Love by itself is a vague word that can mean many different things from
sexual attraction to self-sacrificial mercy. The readings teach us that God
wants more than a formal relationship with us. God wants a passionate, powerful
risk-taking love that is passionate, intimate and forgives. Mercy, when God or
we forgive, and give the other another chance, is the highest form of love.
This is why God pushes us so hard in life that we often rebel, run away, get
into trouble and then have to humble ourselves and depend on God's mercy. This
is how our love and spiritual life grows.
1. Jesus shows us how God’s love and mercy never gives up
Jesus had righteous anger (the good kind) at the Pharisees for
developing new teachings that deliberately miss-interpreted God’s Commandments.
They focused on the outward details of food and washing, rather than what goes
on in the heart. They reduced love of God, self and neighbour to self-serving
rituals. Jesus warns His followers to avoid “false teachers” that try to
introduce teachings that contradict Scripture:
·
We are to “Leave them; they are blind guides” (v14).
·
Instead of what goes into our mouths (the physical) we
are to focus on 'what come out of a man’s mouth” (the spiritual) (Matthew
15.11).
·
What we say and do indicates what is really in our
heart.
·
The test is when things go wrong - are we really
loving, or do we explode in anger?
·
Jesus challenges us to examine ourselves more closely,
to root out any lingering anger, bitterness, jealousy or fear; and bring this
to Confession and Forgiveness at the Cross
·
God's mercy is unending - no matter how much we have
done to separate ourselves from God; Gods’ love and mercy never gives up!
2. Jesus was really testing the love of the Canaanite Woman
He really insulted her. Most people would have left. But she persisted.
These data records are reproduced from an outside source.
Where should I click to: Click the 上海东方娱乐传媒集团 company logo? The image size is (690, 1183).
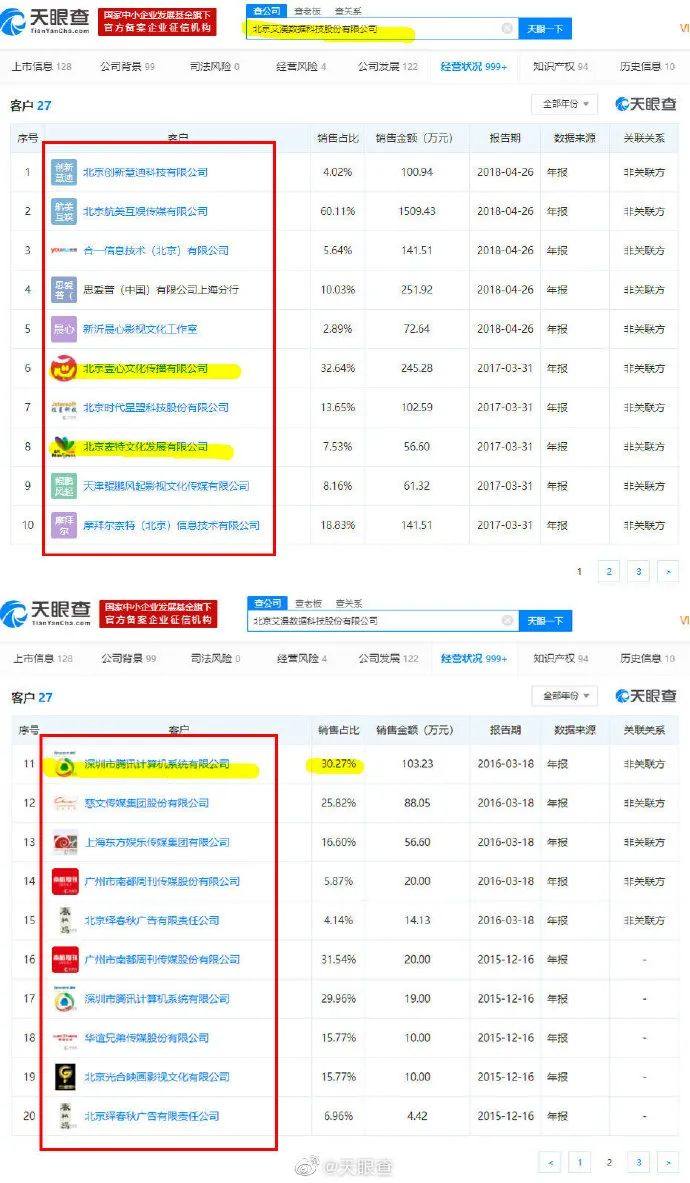(x=64, y=842)
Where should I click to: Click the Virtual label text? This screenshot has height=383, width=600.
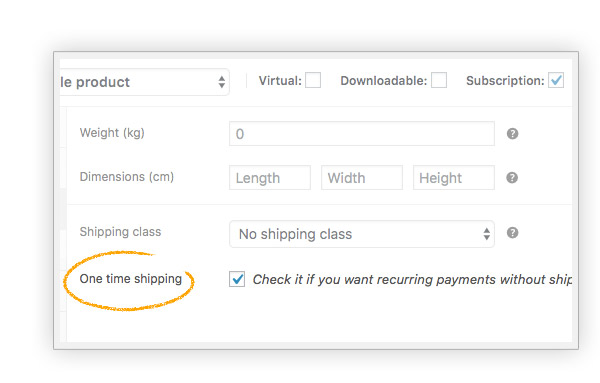click(x=280, y=81)
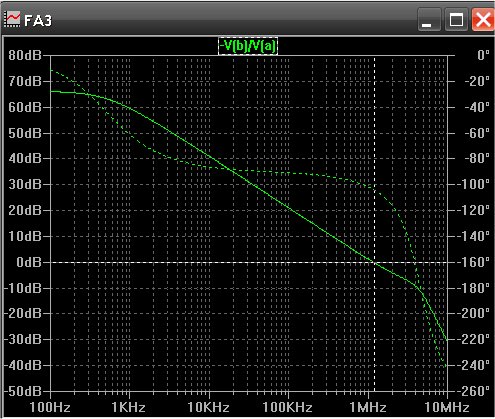Image resolution: width=495 pixels, height=419 pixels.
Task: Close the FA3 plot window
Action: (x=483, y=20)
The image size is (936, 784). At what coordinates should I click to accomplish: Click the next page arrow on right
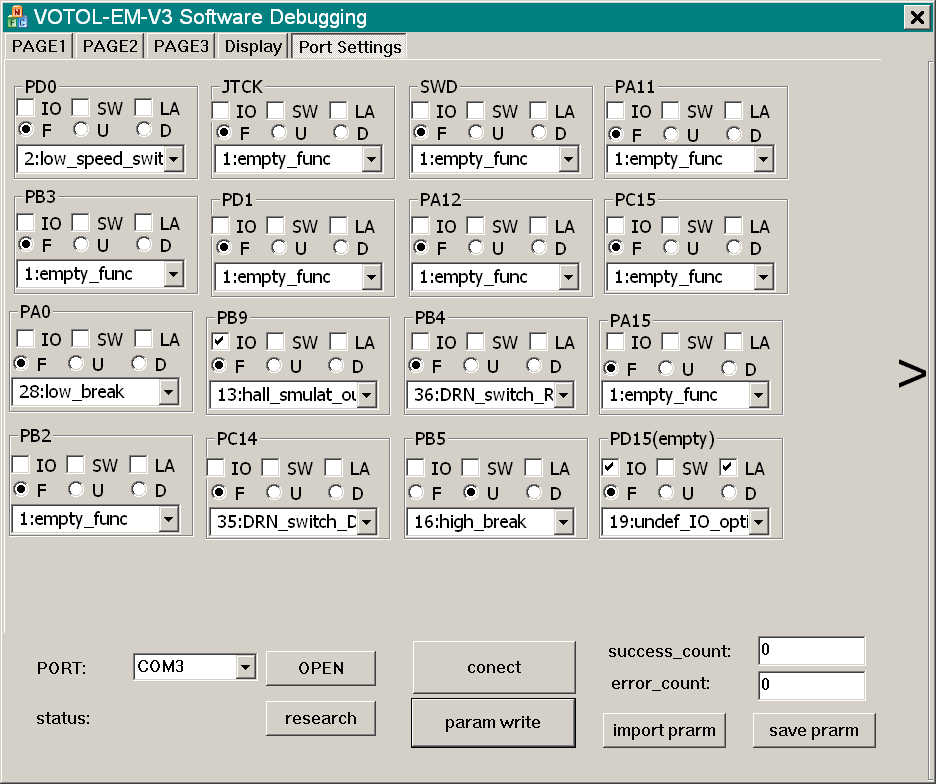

She was really desperate for her daughter. Her love for her daughter was
greater than her pride. She is willing to fight with Jesus for His attention.
This is exactly the kind of passionate love relationship God wants with us. God
does not want “cold love”. God wants hot, passionate love - the kind of love
that would drive an uneducated woman to challenge a respected rabbi and the
established teachings of the Pharisees in public.
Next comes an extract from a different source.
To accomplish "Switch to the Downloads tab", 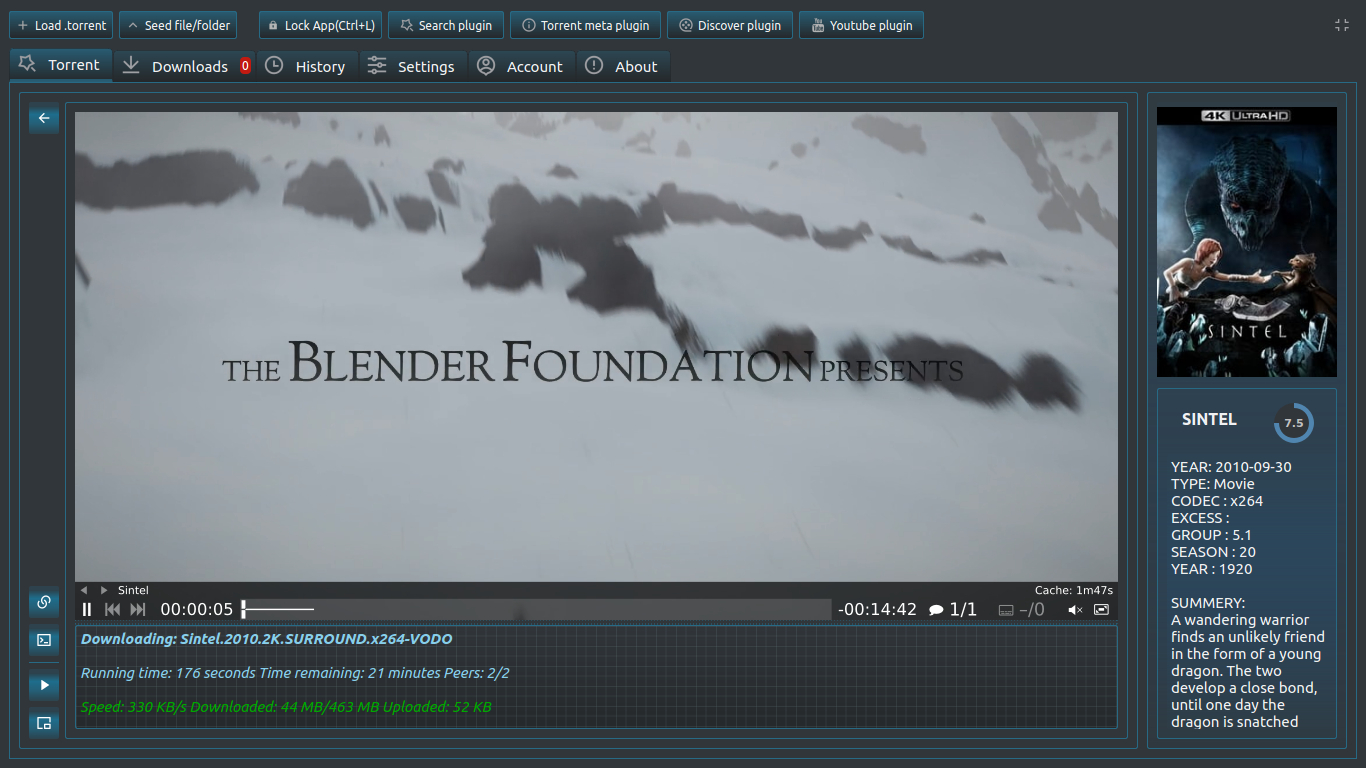I will click(x=185, y=66).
- She tells Jesus (and the
Pharisee in all of us), that His idea of God is too small, too unloving.
- This does not offend
Jesus. He is testing her, pushing her
- Jesus delights in the
challenge. He knows she is right and the established teachings wrong.
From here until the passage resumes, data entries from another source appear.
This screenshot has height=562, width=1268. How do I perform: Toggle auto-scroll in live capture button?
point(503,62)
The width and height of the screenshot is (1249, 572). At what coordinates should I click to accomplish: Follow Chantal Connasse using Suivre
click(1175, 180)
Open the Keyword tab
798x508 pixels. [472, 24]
- He commends her passionate
love of God and her faith to us.
- God tests all of us with
adversity, sickness, losses
- God allows Satan to tempt
us and deceive us so we all need
mercy
- God reaches out and shakes us up - not to hurt us, but
to force us to grow in love as
we realize His mercy is without limit
3. Jacob could easily have given up on his brothers
They had treated him very badly. They had ruined his life by selling him
into slavery. Jacob, like many of us, could easily have become bitter. He could
have spent the rest of his life brooding over his situation. He could have
allowed himself to be eaten up with anger, bitterness and un-forgiveness. The
number of people Lucille and I have helped get out of bondage to un-forgiveness
is amazing!
·
Joseph chose to have mercy on his brothers
·
In jail he had mercy and helped the other prisoners.
·
As ruler of Egypt he had mercy on Pharaoh and the
people of Egypt
·
Having already forgiven his brothers, he had mercy on
them
·
God is trying to teach us all to have mercy on ourselves and others
So What?
My homiletics Professor taught me to always ask this question when
preparing a homily. So we need to apply this teaching on mercy to our own
lives. All of us at some time have felt abandoned by God or that God did not
love us. This is of course Satan’s lie.
- Good news is that when we
think we are abandoned or hated, it is a sign that we are being tested.
- Our love of God is being tested.
- Our love of our self is being tested
- Our love of our neighbour is being tested
- What comes out of our
mouth?
- Is it anger, bitterness
and un-forgiveness?
- Is it love in the form of
mercy?
There was a Cananite woman.
She was not included in the Covenant of Moses. She was not educated. But she
was desperate to save her daughter from a demon. What came out of her mouth was
a passionate love that publicly challenged religious teaching and God
himself.
What
came out of her mouth was love in its highest form - mercy.